Thyroid cancer has become one of the fastest-increasing cancers in recent years and is the fifth most common cancer in women. There are more than 213,000 new cases of thyroid cancer annually and approximately 35,000 people die from thyroid cancer worldwide each year. The U.S. Food and Drug Administration (FDA) has approved the oral multi-kinase inhibitor sorafenib (NEXAVAR®) for the treatment of locally recurrent or metastatic, progressive, differentiated thyroid carcinoma (DTC) refractory to radioactive iodine treatment. This type of thyroid cancer has previously been difficult to treat and some patients are unresponsive to standard therapy.
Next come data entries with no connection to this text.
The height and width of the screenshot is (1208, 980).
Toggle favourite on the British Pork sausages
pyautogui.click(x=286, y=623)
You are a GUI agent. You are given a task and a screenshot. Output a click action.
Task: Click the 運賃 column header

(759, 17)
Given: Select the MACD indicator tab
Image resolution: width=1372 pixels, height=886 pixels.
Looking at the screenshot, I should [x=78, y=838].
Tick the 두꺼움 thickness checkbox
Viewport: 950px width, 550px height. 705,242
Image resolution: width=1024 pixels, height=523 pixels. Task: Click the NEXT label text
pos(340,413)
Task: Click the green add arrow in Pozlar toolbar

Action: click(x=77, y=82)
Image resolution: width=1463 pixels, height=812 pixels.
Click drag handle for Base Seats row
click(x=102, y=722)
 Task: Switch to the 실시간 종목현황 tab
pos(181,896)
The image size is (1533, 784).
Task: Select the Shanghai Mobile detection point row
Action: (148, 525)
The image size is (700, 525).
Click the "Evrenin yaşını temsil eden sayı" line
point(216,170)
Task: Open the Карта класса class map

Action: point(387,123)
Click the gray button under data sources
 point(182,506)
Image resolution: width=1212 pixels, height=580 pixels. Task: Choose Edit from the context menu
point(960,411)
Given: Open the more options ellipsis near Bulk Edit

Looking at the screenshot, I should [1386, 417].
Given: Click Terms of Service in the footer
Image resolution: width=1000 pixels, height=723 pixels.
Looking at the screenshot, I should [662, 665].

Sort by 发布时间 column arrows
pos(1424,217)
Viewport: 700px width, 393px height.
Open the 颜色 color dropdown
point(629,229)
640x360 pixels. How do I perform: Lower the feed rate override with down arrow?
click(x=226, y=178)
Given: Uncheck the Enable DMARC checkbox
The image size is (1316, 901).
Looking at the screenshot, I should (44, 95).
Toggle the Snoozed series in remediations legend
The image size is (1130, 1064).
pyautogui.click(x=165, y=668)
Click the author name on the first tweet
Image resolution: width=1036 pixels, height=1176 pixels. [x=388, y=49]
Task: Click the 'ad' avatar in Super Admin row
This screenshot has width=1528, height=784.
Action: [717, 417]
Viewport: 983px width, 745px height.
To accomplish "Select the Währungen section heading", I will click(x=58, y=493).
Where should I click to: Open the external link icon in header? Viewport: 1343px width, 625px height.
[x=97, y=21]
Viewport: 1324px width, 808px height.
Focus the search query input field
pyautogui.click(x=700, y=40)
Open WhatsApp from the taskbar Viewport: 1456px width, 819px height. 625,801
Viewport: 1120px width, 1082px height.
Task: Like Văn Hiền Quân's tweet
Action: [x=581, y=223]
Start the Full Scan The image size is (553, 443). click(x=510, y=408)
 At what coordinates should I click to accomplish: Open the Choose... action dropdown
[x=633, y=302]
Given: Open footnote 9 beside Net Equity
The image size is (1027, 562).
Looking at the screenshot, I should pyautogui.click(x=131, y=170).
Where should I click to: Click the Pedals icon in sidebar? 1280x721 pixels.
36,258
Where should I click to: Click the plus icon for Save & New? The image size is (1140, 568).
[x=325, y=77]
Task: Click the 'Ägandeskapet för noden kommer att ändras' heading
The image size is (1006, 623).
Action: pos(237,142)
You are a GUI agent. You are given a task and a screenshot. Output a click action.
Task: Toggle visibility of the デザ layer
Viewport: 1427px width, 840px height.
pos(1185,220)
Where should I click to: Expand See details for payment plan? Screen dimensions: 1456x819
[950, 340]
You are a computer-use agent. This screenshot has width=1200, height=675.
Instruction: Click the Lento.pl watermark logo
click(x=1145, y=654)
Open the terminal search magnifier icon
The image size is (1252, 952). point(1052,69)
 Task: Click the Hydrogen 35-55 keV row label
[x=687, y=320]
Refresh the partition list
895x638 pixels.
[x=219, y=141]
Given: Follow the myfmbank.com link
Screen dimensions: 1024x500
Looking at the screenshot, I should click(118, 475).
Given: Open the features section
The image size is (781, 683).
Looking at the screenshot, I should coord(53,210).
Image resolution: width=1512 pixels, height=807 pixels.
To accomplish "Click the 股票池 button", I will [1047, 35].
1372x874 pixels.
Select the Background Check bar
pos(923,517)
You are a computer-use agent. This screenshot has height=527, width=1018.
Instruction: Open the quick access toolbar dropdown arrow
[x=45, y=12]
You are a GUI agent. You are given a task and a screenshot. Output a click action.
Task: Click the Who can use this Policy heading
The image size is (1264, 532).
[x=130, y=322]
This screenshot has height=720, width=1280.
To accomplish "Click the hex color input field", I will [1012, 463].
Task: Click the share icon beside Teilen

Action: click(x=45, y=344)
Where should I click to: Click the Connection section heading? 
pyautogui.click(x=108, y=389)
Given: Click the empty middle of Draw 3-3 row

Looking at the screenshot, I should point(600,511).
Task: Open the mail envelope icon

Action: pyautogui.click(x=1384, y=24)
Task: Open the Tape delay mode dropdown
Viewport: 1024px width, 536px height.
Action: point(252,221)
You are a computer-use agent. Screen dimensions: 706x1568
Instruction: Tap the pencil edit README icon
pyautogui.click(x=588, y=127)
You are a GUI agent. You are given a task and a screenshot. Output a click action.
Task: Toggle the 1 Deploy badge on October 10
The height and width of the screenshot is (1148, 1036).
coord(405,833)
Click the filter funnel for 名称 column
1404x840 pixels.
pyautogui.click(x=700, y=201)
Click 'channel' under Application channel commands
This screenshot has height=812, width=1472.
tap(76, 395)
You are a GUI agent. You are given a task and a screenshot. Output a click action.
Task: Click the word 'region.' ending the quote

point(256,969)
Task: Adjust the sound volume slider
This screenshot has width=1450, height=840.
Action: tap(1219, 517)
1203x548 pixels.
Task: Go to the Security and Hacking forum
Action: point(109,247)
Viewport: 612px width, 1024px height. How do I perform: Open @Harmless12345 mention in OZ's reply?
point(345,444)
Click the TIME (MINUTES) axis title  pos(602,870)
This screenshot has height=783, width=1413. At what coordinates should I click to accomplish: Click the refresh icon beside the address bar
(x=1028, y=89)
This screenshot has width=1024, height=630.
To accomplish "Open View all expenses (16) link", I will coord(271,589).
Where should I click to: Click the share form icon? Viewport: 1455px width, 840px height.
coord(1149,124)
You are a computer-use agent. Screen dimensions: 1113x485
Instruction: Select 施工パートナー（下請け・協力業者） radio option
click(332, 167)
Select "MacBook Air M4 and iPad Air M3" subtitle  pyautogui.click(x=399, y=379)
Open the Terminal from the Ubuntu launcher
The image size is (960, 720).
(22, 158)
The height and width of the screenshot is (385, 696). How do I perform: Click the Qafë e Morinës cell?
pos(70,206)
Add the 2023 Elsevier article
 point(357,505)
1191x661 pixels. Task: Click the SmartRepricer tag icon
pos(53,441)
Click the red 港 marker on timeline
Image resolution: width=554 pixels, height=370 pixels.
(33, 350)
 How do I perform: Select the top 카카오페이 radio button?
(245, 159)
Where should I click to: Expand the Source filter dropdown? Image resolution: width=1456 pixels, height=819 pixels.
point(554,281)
Sorafenib is now the first FDA-approved agent for this condition and offers new options for patients who have been limited in their treatment outcomes. Sorafenib is an antiangiogenic drug already approved for renal cell carcinoma and hepatocellular carcinoma.
Sorafenib’s approval is based on the results of the randomized DECISION (stuDy of sorafEnib in loCally advanced or metastatIc patientS with radioactive Iodine refractory thyrOid caNcer) trial, an international, multicenter, placebo-controlled study involving 417 patients. Patients who received 400 mg oral sorafenib twice daily lived on average nearly 11 months longer without progression of their disease compared to those who did not receive treatment.